Article : Pesticides

Champ libre pour le glyphosate

Glyphosate

27.11.2017, Laurianne Altwegg

Faisant fi des conclusions du Centre international de recherche sur le cancer (CIRC), l’herbicide pourtant classé comme «probablement cancérogène» par l’instance de l’OMS restera autorisé en Union européenne comme en Suisse. Des décisions qui vont à l’encontre du principe de précaution prôné par la FRC.

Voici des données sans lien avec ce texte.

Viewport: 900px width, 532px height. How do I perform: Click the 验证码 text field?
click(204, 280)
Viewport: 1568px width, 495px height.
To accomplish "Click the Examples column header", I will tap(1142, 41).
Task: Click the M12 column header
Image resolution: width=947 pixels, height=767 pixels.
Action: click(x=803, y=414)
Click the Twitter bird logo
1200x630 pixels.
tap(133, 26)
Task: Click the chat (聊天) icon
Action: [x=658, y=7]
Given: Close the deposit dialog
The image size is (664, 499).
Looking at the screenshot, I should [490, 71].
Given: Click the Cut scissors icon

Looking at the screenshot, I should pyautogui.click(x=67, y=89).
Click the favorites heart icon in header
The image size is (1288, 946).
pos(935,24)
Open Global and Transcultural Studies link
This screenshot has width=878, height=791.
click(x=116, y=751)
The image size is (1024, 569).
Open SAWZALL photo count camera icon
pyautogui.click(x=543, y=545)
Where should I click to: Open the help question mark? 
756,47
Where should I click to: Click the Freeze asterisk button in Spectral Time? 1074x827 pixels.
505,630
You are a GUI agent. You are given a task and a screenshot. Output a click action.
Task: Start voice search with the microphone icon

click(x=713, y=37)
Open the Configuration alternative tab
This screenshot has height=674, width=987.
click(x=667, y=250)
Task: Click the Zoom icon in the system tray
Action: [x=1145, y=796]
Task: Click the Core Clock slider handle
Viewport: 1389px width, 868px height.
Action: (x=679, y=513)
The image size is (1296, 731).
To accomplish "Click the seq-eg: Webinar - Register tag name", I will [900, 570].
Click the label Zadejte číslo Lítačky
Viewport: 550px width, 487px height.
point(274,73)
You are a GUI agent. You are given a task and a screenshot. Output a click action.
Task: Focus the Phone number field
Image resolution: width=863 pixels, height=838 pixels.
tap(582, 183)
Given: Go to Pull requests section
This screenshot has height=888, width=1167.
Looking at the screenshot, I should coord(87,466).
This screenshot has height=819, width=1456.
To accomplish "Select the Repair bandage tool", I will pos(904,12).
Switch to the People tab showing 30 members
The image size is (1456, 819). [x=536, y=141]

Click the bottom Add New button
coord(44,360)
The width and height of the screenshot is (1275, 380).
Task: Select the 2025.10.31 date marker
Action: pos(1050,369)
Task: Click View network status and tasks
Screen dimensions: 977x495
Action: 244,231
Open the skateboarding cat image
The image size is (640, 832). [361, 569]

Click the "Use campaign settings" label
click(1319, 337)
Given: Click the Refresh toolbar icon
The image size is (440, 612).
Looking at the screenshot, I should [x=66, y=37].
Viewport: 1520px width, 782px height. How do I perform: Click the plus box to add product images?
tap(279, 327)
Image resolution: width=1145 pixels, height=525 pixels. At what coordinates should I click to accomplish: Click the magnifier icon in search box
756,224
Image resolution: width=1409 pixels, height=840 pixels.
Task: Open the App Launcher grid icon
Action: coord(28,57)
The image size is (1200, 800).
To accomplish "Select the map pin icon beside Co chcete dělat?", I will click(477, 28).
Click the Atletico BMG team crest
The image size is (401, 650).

Après un combat de longue haleine, l’autorisation du glyphosate a finalement été prolongée de 5 ans par les États membres de l’Union européenne le 27 novembre 2017. En Suisse, le Conseil fédéral n’a pas attendu la décision européenne pour renoncer à interdire la substance. Dans sa réponse à une motion du Groupe des Verts demandant d’édicter une interdiction de l’utilisation du glyphosate et des produits contenant du glyphosate valable au moins jusqu’en 2022, le Conseil fédéral coupe court à tout débat, estimant que la substance «ne présente pas de risque pour la santé humaine». Cette conclusion découle de l’analyse des denrées alimentaires effectuée par l’Office de la sécurité alimentaire et des affaires vétérinaires (OSAV), réalisée pour déterminer l’exposition de la population à l’herbicide. Le Conseil fédéral en conclut que «les résidus mesurés sont très faibles et donc inoffensifs pour la santé».

De son côté, la FRC est loin d’être convaincue: d’une part parce que les résultats définitifs de l’étude ne sont pas encore publiés, mais surtout parce que les résultats partiels révèlent que 40% des aliments testés contenaient des résidus. Certes, les limites légales demeurent respectées, mais celles-ci ont été fixées sans tenir compte de l’évaluation du CIRC. De plus, l’effet cocktail lié à la consommation d’autres résidus de pesticides via l’alimentation reste inconnu à ce jour. La prudence reste donc de mise.

Pour les consommateurs qui souhaitent éviter les résidus de glyphosate dans leur assiette, il reste à opter en priorité pour des produits bio. Ils peuvent également se tourner vers les produits suisses puisque l’agriculture indigène n’utilise pas le glyphosate avant la récolte pour favoriser la maturation des cultures. Toutefois, de nombreux produits transformés ne mentionnent pas l’origine des matières premières qu’ils contiennent. Pour le savoir et pouvoir ainsi opter pour des ingrédients provenant de pays dont les pratiques agricoles sont les plus recommandables, les consommateurs peuvent signer la pétition lancée par la FRC. Ils soutiendront ainsi son action visant à demander aux fabricants et distributeurs suisses de déclarer la provenance de l’ingrédient principal sur leurs produits.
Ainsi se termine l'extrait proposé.